▶ **Do this**:
Rewrite the rows starting with the line with "Given: Open Более" and going on through the line with "Action: (397, 356)", swapping "Compliance" for "Security" and leaving everything else unchanged.

▶ **Exercise data**:
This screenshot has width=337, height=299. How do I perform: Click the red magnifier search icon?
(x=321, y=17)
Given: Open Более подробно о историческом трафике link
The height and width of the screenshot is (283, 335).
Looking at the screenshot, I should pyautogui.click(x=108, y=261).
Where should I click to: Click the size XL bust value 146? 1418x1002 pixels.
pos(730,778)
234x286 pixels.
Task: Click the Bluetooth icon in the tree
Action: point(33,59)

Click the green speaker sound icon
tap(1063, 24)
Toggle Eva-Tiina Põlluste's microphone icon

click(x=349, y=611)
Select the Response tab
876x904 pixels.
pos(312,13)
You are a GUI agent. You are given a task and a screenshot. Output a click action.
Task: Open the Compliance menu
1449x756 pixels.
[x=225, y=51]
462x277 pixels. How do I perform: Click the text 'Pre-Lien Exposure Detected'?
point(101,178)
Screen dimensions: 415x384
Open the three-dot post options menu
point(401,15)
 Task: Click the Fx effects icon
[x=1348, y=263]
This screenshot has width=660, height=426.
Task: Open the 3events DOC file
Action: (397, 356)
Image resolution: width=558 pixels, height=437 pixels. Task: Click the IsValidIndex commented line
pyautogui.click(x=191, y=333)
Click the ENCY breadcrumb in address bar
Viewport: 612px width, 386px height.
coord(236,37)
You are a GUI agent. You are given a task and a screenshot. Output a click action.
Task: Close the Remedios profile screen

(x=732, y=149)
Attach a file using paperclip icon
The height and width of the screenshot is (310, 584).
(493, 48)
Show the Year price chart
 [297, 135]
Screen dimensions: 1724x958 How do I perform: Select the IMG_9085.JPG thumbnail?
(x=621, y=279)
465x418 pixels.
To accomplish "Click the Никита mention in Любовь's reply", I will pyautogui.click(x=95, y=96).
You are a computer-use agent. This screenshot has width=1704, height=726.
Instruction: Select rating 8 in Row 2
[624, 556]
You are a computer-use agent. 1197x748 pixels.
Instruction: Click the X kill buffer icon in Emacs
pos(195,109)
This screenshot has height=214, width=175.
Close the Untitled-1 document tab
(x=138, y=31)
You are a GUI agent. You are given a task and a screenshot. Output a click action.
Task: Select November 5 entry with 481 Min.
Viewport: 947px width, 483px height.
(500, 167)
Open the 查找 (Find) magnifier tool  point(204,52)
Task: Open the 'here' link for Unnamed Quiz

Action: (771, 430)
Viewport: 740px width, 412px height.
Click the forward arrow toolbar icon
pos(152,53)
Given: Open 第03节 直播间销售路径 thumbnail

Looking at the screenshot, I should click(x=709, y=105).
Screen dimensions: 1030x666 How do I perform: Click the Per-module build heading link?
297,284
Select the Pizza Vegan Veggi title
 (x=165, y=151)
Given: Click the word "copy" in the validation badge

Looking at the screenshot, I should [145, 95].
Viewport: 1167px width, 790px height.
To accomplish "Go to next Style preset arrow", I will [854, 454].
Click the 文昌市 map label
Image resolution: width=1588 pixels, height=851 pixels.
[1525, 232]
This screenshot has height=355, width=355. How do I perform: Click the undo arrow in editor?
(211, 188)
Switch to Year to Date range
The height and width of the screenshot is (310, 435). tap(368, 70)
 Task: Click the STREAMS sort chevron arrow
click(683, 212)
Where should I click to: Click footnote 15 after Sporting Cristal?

▶ **Finished exercise**:
Given: Open Более подробно о историческом трафике link
The height and width of the screenshot is (283, 335).
Looking at the screenshot, I should pyautogui.click(x=108, y=261).
Where should I click to: Click the size XL bust value 146? 1418x1002 pixels.
pos(730,778)
234x286 pixels.
Task: Click the Bluetooth icon in the tree
Action: point(33,59)

Click the green speaker sound icon
tap(1063, 24)
Toggle Eva-Tiina Põlluste's microphone icon

click(x=349, y=611)
Select the Response tab
876x904 pixels.
pos(312,13)
You are a GUI agent. You are given a task and a screenshot. Output a click action.
Task: Open the Security menu
1449x756 pixels.
[x=225, y=51]
462x277 pixels. How do I perform: Click the text 'Pre-Lien Exposure Detected'?
point(101,178)
Screen dimensions: 415x384
Open the three-dot post options menu
point(401,15)
 Task: Click the Fx effects icon
[x=1348, y=263]
This screenshot has width=660, height=426.
Task: Open the 3events DOC file
Action: (397, 356)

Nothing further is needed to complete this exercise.